I don't know if this will work out, or is it the right thing to do.

I have created an angularjs application and used firebase to provide my application a "backend", or to contain any data that my application needs.

Also I do not want to bother myself when dealing with authentication, and FirebaseSimpleLogin is just awesome tool for the job.

I could do:

resolve : {
   'isAuthenticated': isLoggedIn
}

in my routes so I would be able to prevent them from moving to secured routes. So there is no problem, I already have an authenticated user.

The problem is, i only used firebase to save user data and for auth, and nothing else.

Now I want to do some server tasks in my server, but I want only authenticated users to do that.

How would I determine that the user is authenticated in firebase?

Is this what firebase token generator for.

Or should I just, create an authentication system using nodejs?

Check out the queue pattern. Have the user write items to the queue, have the server respond to them.

The really great part of using Firebase as the API/middle-man is that the worker (i.e. server) does not need to worry about if the client has authenticated. Security rules take care of this.

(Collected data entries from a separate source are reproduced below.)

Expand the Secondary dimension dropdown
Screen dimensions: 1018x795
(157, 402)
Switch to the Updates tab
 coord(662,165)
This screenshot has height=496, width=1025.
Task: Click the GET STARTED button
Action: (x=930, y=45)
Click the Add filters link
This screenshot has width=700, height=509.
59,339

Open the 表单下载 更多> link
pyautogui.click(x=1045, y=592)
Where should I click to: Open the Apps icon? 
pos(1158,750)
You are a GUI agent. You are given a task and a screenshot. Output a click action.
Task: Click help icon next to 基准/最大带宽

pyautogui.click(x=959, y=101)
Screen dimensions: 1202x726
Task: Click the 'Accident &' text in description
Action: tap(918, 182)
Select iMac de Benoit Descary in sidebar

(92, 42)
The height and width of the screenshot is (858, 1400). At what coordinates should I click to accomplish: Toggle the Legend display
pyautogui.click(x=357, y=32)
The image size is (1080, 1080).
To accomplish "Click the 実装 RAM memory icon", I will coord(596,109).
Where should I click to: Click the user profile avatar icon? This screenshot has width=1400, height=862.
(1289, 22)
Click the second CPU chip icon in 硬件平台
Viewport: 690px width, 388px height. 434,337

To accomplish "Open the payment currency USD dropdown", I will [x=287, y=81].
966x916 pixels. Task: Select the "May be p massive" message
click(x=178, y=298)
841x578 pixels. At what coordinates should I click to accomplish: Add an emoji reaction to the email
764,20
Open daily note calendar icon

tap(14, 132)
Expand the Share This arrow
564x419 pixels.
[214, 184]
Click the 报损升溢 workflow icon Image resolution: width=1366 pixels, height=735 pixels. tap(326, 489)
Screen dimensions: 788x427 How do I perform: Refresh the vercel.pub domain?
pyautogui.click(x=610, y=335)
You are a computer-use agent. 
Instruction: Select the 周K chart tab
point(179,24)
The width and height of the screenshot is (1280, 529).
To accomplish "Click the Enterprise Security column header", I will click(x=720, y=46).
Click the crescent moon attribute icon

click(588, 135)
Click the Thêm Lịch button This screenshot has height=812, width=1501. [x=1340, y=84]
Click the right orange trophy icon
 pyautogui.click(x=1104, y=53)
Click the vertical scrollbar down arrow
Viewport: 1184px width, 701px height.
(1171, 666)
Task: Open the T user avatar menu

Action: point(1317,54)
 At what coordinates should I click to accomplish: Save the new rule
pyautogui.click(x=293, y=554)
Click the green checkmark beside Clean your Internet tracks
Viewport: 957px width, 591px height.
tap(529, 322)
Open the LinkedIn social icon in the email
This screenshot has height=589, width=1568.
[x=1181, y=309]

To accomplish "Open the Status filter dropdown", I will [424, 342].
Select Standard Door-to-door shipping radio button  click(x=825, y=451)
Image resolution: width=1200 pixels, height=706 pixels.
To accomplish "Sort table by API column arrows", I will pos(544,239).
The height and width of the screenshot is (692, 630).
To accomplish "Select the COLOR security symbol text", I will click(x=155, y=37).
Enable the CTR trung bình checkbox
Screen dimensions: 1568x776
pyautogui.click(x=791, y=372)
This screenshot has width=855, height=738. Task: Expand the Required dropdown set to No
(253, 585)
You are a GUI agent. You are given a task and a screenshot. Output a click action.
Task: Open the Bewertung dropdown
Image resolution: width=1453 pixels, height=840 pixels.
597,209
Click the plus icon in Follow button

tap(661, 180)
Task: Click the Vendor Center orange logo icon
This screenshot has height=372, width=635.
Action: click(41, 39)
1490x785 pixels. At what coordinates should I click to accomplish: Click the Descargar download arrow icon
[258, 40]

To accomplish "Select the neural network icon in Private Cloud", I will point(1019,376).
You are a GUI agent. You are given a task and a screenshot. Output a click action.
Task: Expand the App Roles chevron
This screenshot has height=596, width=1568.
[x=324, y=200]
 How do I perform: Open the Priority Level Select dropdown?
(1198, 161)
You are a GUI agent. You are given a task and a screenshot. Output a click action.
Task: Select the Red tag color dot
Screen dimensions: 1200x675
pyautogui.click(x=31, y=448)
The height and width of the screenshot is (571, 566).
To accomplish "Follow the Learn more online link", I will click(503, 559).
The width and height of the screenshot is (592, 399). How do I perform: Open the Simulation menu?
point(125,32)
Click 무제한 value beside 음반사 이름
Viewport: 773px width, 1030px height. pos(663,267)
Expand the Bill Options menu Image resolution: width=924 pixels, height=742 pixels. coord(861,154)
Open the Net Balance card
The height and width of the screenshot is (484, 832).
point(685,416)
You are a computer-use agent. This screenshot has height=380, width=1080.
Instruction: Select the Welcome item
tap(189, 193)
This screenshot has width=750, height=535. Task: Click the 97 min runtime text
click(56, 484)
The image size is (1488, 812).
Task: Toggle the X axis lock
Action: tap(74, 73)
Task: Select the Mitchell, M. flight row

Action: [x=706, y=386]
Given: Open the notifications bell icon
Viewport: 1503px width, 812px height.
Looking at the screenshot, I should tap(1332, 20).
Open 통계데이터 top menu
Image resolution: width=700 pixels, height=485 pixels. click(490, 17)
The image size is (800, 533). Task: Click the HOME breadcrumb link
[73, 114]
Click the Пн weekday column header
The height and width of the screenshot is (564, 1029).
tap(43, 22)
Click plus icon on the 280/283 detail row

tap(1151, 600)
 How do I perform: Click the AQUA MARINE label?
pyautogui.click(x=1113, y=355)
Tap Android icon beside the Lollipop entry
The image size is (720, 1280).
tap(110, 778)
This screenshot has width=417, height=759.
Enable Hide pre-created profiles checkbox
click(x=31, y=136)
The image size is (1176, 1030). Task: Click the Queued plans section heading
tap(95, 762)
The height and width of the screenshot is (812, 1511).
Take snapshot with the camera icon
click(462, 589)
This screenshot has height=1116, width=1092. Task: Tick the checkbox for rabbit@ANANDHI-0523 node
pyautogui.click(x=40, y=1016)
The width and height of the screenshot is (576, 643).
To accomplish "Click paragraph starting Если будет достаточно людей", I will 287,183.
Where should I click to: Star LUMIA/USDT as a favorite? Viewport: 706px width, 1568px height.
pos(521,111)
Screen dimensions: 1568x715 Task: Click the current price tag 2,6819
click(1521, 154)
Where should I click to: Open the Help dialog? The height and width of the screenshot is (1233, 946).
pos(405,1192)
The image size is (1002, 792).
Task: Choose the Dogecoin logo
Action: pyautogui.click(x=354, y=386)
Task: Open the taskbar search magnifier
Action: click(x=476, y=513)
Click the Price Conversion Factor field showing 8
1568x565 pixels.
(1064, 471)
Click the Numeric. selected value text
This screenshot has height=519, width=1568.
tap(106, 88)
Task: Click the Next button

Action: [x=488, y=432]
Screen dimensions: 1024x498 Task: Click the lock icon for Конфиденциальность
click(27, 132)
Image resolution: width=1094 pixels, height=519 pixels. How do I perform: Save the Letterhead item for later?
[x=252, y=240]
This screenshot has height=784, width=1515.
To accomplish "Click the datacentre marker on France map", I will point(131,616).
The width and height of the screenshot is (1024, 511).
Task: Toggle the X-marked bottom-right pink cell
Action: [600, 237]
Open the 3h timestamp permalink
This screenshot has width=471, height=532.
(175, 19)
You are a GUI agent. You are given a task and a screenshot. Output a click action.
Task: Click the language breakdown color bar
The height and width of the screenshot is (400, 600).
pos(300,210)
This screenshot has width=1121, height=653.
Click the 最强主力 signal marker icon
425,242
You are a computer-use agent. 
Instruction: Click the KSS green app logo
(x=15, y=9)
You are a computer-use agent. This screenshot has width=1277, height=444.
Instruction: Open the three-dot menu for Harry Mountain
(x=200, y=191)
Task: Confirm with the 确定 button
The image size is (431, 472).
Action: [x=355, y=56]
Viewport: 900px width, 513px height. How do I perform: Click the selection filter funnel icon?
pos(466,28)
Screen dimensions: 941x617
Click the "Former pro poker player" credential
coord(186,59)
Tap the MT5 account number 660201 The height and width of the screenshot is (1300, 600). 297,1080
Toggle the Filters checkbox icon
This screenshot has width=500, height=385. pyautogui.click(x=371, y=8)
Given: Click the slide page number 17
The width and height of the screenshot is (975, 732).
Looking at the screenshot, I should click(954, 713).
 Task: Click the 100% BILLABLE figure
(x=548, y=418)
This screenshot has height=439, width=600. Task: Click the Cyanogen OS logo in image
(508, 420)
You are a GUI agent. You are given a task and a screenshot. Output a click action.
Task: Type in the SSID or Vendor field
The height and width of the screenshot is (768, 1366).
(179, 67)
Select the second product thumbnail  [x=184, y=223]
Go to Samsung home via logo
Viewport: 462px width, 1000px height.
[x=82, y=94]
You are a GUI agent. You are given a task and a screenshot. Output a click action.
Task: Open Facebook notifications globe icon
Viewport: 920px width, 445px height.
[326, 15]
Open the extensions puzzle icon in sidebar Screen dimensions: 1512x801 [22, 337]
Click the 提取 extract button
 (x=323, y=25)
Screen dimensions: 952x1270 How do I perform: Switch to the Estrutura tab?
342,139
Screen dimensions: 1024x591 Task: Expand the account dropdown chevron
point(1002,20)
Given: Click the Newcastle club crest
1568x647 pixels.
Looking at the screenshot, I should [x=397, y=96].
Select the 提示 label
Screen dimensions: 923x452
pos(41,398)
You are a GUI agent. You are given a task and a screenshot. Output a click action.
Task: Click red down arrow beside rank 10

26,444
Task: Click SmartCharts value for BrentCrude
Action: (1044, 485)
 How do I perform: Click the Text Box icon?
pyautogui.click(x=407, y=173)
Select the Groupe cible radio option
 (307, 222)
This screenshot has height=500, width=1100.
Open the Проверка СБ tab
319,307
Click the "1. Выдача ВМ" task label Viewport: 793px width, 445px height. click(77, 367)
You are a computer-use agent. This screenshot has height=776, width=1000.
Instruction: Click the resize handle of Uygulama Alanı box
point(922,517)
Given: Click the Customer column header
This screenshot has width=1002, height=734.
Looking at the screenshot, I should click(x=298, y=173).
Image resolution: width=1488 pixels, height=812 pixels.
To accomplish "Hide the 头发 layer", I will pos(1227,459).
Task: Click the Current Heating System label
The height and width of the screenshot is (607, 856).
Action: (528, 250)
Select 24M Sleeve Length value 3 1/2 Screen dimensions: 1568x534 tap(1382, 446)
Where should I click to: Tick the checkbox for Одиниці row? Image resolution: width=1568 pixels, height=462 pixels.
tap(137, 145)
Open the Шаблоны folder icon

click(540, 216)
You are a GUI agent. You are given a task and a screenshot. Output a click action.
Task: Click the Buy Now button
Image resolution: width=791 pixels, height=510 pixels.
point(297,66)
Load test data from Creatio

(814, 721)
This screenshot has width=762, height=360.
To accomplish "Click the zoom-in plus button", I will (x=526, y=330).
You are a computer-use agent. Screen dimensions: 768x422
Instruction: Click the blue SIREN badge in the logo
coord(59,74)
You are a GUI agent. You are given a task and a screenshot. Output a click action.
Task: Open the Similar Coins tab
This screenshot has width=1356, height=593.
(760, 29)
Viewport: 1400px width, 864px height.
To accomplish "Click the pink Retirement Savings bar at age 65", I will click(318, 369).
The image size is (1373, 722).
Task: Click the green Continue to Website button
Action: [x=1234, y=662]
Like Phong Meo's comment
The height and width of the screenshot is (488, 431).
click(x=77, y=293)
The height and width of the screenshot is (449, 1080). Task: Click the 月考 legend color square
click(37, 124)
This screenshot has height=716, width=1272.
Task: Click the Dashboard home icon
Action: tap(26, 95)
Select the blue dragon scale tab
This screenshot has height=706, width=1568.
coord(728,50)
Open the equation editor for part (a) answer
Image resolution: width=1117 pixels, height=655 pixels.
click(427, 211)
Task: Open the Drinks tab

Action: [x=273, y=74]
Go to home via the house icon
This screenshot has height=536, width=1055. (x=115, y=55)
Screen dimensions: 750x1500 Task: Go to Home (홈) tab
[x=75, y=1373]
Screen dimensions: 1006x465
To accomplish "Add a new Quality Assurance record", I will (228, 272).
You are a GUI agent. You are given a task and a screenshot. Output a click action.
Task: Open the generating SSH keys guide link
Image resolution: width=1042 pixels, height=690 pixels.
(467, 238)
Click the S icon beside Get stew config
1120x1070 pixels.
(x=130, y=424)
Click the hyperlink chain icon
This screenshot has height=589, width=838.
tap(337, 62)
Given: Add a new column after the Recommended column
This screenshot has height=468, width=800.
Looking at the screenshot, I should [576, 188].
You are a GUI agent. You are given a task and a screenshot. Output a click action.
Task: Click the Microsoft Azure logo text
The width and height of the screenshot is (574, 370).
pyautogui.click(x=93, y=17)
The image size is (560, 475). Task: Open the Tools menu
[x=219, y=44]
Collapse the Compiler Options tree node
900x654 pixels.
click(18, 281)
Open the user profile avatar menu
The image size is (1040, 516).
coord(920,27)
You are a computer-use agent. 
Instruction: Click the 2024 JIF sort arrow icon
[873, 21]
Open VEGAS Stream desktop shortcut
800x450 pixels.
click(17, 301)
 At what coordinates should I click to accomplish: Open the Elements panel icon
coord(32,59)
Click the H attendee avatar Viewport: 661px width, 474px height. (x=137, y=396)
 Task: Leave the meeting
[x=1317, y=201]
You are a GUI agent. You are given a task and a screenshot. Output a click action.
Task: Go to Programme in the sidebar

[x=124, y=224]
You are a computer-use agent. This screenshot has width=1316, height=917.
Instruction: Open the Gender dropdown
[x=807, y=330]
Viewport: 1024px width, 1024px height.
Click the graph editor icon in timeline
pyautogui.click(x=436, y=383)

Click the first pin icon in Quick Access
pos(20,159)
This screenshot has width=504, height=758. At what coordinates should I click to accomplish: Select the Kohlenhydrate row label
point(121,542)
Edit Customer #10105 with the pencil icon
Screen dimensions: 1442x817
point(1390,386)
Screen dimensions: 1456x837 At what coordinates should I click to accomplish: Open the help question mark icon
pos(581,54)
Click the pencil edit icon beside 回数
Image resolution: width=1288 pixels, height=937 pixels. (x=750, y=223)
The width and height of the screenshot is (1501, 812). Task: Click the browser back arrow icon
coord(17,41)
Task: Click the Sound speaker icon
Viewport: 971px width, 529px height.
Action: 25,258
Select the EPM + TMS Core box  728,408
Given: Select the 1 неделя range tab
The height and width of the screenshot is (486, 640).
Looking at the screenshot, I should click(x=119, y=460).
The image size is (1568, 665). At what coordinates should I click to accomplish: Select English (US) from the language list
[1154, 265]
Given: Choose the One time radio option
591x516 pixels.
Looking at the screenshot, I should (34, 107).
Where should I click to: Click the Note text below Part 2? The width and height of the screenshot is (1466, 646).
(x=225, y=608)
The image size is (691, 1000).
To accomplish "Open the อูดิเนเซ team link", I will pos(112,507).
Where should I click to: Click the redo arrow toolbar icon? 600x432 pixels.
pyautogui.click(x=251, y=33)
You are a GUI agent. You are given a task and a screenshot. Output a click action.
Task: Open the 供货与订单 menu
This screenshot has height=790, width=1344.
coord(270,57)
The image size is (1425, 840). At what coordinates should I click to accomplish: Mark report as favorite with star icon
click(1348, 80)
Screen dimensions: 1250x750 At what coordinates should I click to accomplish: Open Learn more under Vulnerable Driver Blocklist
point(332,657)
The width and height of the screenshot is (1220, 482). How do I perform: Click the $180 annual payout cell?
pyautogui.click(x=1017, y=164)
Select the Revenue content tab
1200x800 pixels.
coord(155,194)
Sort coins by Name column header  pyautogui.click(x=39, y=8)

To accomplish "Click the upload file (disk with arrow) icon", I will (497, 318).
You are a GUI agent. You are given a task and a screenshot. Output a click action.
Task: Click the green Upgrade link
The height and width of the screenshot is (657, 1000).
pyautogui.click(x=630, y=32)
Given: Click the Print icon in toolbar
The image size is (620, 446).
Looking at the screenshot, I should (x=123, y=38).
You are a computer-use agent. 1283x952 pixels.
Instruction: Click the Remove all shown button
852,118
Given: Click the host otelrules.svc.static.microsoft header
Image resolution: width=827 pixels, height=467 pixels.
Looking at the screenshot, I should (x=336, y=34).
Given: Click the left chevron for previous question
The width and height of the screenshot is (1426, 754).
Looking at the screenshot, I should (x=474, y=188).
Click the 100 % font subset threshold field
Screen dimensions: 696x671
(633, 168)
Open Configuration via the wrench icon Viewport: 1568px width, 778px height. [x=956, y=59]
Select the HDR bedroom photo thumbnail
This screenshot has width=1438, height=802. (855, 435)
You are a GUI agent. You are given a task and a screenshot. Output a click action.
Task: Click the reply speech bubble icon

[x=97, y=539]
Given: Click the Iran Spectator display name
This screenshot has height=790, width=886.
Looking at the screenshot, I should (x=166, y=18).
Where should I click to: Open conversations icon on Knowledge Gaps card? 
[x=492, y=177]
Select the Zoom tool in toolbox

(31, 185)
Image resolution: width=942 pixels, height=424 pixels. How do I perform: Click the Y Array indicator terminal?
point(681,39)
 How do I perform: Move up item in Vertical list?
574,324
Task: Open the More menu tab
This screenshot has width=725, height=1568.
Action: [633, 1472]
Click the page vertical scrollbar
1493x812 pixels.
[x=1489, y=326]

Just write a rule to only allow logged-in users to write into the queue:

{
  "rules": {
     "queue": {
         "in": {
            // I can only write if logged in
            ".write": "auth !== null",
            "user_id": {
               // I can only write to the queue as myself, this tells the server which
               // out/ queue the user will be listening on
               ".validate": "auth.uid === newData.val()"
            }
         }, 
         "out": {
            "$userid": {
               // I can only listen to my out queue
               ".read": "auth.uid === $userid"
            }
         }
     }
  }
}

Now the user simply writes a record to in/ using push(), then listens on out/ until the server replies.

The server reads records out of the in/ queue, processes them, and writes them back to the out/user_id path.

No RESTful protocols, no express servers, no headaches.